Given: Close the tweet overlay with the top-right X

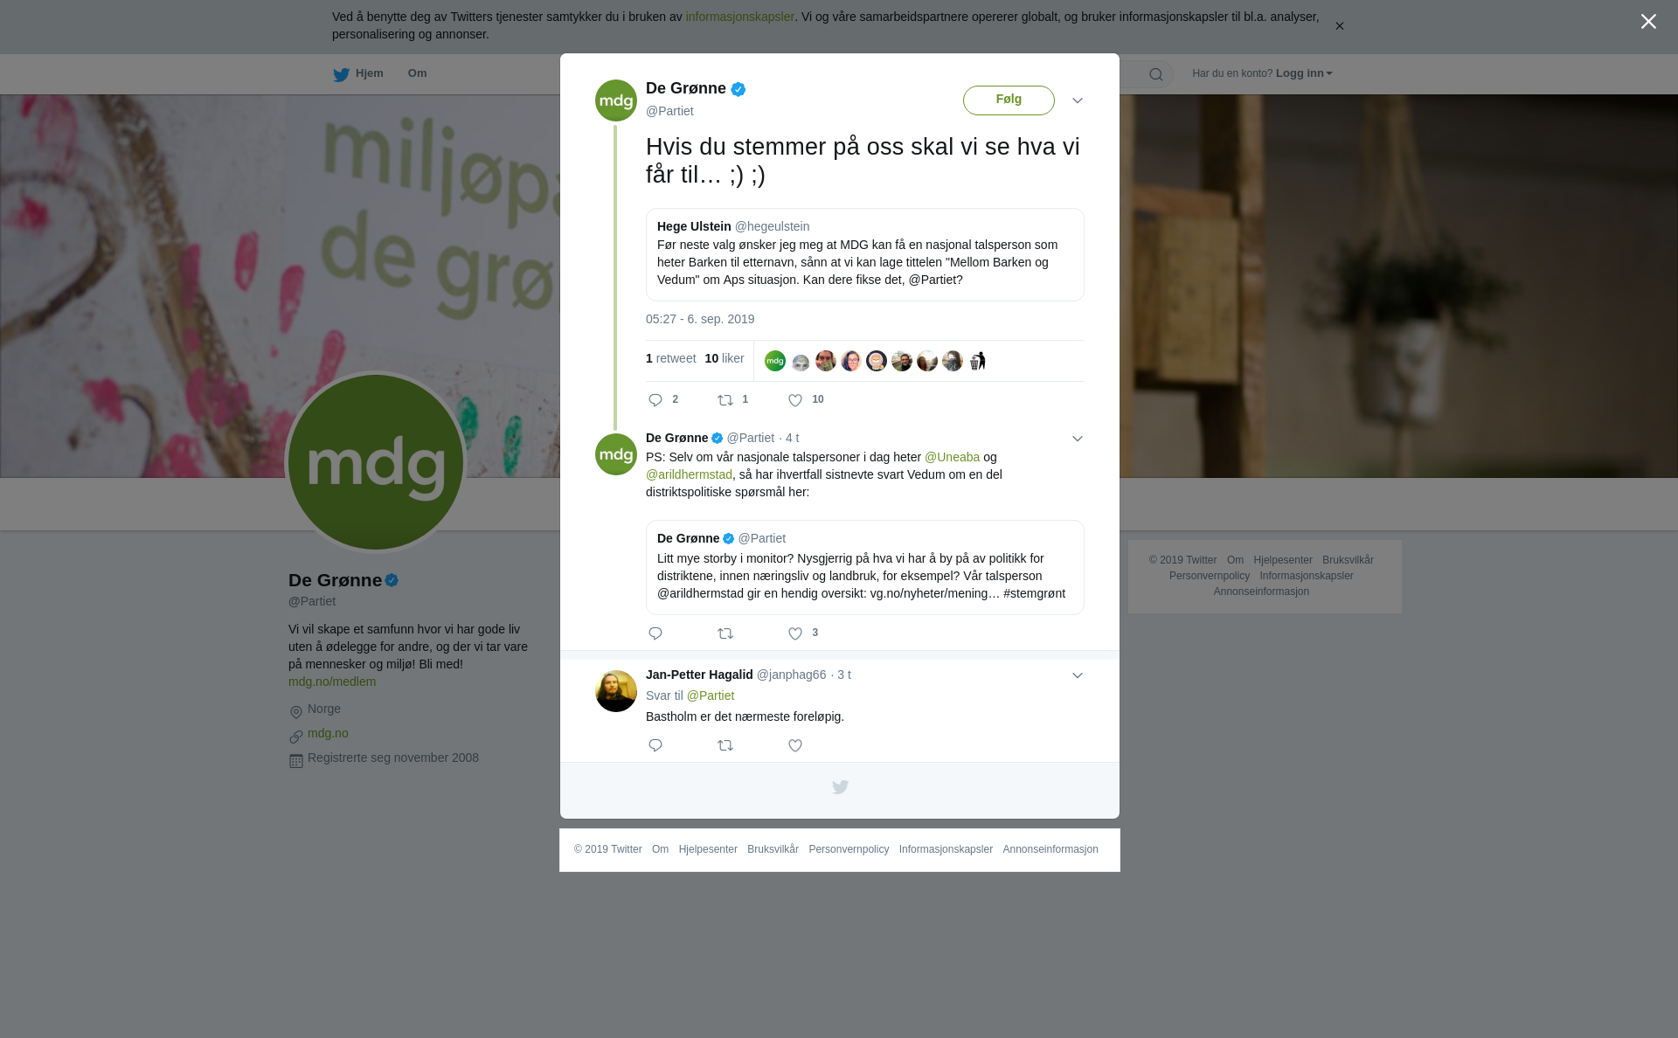Looking at the screenshot, I should [1648, 22].
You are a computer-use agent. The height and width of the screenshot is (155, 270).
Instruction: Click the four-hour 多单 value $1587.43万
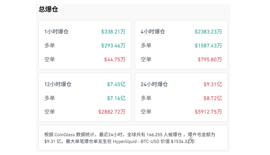click(x=208, y=46)
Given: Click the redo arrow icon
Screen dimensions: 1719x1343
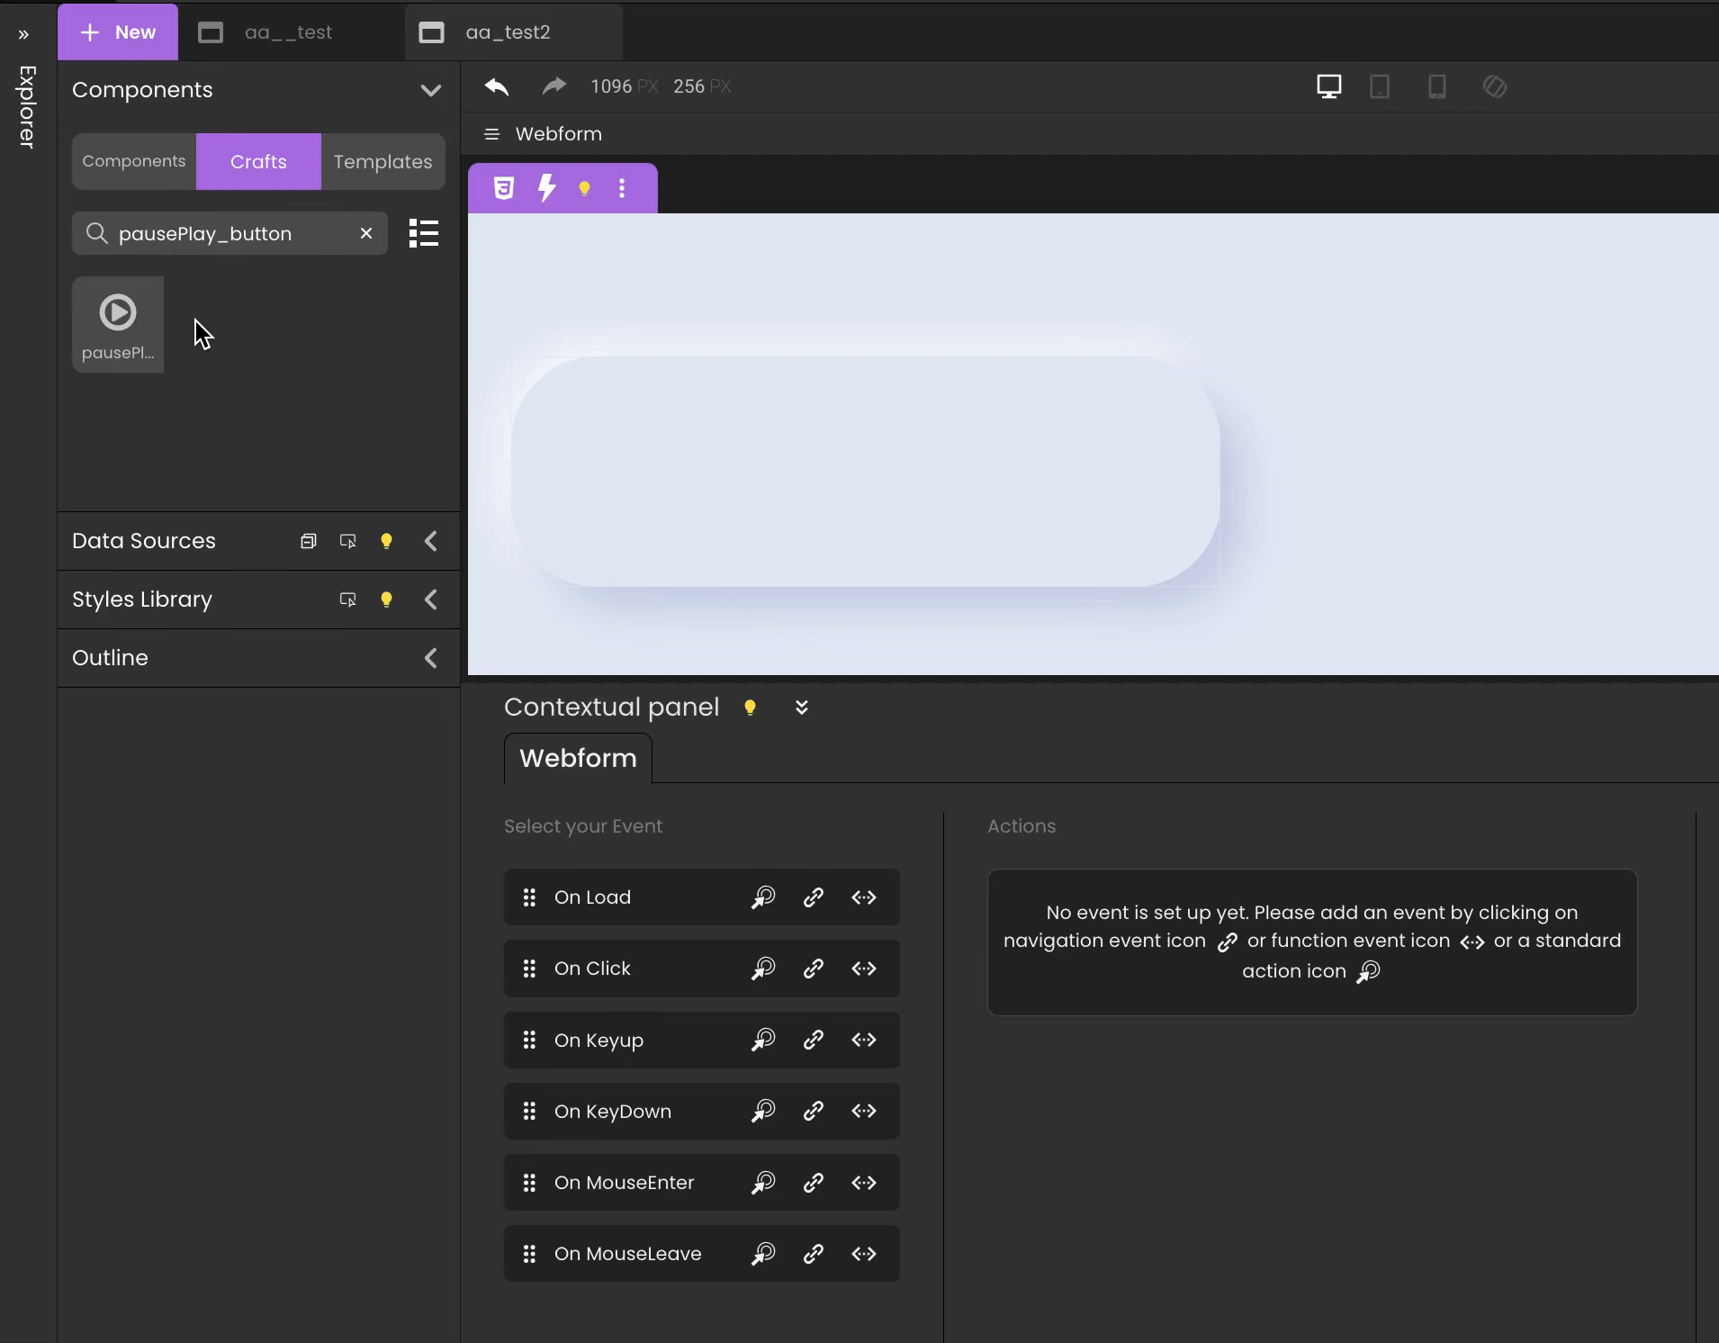Looking at the screenshot, I should (554, 86).
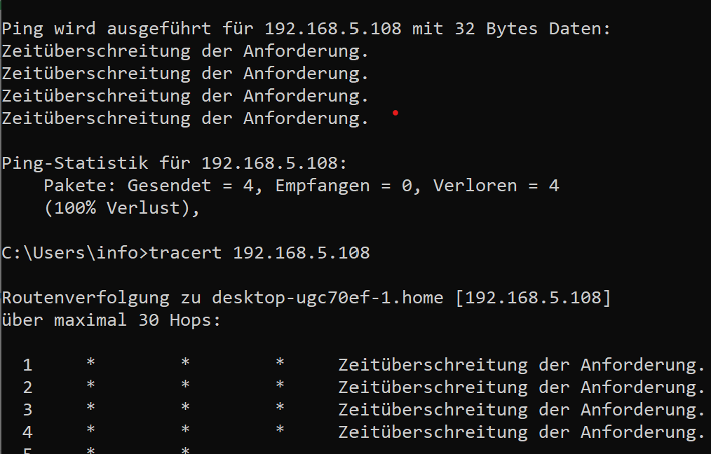Image resolution: width=711 pixels, height=454 pixels.
Task: Click the first ping timeout line
Action: [x=185, y=51]
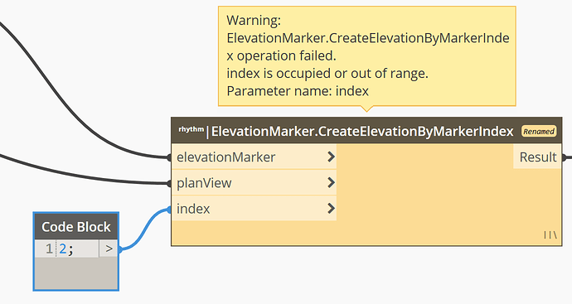Click the Code Block output arrow port
Image resolution: width=572 pixels, height=304 pixels.
(109, 249)
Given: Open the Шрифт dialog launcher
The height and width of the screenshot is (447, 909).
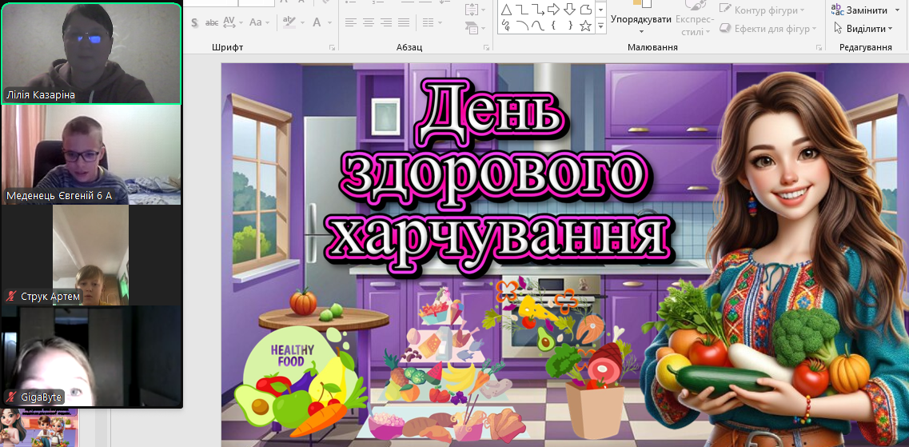Looking at the screenshot, I should pyautogui.click(x=332, y=48).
··········
• **Task details**
Give back the full listing exactly as written, only without its pictures.

• **Answer box**
Given: Close the tweet overlay with the top-right X

Looking at the screenshot, I should [1648, 22].
You are a computer-use agent. The height and width of the screenshot is (155, 270).
Instruction: Click the four-hour 多单 value $1587.43万
click(x=208, y=46)
Given: Click the redo arrow icon
Screen dimensions: 1719x1343
Looking at the screenshot, I should (554, 86).
Image resolution: width=711 pixels, height=454 pixels.
Task: Click the first ping timeout line
Action: [x=185, y=51]
Click the Code Block output arrow port
Image resolution: width=572 pixels, height=304 pixels.
(109, 249)
Given: Open the Шрифт dialog launcher
The height and width of the screenshot is (447, 909).
Looking at the screenshot, I should pyautogui.click(x=332, y=48).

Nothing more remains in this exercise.